Copy out each line of the entries below in which the string "beside" appears.

[[ Excerpted data open ]]

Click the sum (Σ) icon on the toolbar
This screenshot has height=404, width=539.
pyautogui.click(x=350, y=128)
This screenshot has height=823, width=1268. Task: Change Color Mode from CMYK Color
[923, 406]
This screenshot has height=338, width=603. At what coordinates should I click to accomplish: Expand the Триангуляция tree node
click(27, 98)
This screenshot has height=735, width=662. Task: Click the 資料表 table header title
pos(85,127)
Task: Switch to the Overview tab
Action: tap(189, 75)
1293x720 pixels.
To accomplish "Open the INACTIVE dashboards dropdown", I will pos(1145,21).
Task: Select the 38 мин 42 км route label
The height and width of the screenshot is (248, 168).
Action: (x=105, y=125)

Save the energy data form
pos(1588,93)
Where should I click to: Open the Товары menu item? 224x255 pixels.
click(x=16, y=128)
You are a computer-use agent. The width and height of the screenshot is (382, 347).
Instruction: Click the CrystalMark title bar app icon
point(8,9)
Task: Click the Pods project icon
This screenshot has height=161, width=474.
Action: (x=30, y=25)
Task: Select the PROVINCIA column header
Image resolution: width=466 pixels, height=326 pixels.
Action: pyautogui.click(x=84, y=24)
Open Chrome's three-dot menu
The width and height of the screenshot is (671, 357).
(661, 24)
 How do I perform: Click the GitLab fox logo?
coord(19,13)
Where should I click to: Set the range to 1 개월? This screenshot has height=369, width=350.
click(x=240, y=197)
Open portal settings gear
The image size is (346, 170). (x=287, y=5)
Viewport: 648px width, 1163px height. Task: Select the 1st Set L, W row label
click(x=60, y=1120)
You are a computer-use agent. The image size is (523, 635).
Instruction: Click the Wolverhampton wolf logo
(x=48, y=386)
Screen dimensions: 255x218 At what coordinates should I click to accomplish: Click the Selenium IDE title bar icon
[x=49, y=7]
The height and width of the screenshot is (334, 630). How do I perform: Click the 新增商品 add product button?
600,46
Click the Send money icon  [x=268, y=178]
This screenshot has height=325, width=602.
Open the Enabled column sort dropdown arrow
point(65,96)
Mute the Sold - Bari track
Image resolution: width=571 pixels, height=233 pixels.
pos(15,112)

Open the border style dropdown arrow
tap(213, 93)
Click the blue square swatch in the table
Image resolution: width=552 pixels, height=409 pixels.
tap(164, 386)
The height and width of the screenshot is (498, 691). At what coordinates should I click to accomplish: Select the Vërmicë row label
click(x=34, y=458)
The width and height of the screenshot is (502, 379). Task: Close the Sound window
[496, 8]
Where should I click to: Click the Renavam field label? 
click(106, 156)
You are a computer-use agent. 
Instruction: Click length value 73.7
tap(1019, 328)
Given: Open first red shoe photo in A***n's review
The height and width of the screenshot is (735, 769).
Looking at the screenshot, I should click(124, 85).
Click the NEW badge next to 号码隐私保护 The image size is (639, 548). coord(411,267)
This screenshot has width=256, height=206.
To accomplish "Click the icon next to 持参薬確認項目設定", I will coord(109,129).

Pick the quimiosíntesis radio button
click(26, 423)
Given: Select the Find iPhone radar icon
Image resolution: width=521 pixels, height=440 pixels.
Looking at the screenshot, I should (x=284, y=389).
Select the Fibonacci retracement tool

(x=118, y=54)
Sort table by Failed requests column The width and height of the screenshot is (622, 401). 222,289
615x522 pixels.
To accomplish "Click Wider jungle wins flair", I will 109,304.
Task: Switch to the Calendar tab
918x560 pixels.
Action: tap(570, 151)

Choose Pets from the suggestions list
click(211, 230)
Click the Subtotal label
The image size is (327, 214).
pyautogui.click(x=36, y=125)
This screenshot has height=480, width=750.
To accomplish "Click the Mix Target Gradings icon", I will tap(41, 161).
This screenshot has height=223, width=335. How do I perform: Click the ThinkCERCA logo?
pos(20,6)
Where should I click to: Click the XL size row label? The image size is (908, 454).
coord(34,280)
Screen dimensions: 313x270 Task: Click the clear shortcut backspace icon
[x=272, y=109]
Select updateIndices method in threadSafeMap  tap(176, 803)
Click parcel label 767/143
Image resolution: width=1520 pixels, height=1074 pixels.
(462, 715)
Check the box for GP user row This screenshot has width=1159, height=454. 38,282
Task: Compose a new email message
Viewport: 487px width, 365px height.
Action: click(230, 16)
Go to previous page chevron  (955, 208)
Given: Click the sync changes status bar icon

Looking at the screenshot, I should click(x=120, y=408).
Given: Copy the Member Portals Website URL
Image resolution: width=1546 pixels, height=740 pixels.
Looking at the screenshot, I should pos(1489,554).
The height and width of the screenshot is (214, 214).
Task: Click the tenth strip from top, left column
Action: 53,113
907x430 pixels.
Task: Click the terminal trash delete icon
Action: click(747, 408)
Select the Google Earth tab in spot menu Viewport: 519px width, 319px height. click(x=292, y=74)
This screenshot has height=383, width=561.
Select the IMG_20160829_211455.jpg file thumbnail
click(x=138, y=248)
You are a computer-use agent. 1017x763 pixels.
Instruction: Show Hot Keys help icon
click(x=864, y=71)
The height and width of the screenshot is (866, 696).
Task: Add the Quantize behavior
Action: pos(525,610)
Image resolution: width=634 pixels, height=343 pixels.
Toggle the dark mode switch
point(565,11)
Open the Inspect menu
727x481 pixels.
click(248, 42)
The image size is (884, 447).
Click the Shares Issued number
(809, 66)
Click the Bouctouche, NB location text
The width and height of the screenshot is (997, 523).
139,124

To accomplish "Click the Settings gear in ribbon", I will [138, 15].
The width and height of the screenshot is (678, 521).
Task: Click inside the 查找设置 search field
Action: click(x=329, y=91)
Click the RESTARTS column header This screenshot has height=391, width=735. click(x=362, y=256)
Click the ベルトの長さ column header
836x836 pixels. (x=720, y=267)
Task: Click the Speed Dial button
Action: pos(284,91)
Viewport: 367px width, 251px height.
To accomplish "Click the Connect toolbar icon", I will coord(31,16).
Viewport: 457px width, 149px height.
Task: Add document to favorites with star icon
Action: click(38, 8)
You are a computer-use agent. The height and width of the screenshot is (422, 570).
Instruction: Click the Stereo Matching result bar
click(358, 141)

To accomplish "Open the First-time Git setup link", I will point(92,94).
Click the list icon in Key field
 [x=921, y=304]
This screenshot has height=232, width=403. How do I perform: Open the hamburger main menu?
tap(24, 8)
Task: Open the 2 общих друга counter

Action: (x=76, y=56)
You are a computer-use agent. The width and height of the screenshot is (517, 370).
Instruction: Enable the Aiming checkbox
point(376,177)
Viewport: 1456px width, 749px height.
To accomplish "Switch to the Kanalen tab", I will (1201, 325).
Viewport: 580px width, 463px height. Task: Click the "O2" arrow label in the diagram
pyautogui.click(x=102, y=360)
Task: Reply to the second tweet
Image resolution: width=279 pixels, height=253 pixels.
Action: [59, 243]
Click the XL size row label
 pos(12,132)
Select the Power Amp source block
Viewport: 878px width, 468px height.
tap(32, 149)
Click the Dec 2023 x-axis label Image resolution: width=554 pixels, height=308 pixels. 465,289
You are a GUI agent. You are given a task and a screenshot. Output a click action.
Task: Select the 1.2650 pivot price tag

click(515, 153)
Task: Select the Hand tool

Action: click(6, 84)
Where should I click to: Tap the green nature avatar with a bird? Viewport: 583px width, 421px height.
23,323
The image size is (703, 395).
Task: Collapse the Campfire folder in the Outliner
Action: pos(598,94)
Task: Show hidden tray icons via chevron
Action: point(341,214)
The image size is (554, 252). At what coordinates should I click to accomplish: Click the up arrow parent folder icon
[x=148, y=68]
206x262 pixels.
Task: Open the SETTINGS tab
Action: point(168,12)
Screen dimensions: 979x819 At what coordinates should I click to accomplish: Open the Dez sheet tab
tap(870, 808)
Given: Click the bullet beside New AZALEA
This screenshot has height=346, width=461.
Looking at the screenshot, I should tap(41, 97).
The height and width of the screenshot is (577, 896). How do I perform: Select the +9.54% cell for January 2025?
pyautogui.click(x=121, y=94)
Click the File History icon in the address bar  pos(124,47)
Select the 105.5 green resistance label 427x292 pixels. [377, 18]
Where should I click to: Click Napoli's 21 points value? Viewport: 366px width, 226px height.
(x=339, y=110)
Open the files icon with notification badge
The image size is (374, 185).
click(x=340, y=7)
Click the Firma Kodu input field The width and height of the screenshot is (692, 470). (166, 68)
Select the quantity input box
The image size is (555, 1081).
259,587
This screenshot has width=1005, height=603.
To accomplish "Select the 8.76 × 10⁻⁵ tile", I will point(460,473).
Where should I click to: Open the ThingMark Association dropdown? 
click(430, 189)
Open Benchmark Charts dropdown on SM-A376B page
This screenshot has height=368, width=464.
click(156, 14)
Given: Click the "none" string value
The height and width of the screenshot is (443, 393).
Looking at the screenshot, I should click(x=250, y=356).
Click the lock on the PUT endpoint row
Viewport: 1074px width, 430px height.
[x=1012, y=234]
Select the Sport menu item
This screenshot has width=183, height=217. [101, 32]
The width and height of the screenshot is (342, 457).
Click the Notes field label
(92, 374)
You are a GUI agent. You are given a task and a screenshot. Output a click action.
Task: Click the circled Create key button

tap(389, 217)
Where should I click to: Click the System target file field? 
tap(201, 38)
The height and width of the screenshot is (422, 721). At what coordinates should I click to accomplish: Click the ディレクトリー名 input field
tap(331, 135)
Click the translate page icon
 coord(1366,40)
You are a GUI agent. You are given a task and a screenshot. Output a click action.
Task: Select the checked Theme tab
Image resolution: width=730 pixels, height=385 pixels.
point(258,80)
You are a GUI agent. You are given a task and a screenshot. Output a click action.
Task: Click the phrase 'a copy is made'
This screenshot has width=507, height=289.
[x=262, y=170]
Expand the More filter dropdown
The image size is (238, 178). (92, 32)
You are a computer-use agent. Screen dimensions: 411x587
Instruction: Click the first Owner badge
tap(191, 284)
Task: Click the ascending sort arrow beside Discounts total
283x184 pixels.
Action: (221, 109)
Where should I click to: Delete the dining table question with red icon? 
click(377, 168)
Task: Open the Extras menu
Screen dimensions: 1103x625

[[ Excerpted data closed ]]

§ **Reply to the task**
Given: Click the bullet beside New AZALEA
Task: Click the ascending sort arrow beside Discounts total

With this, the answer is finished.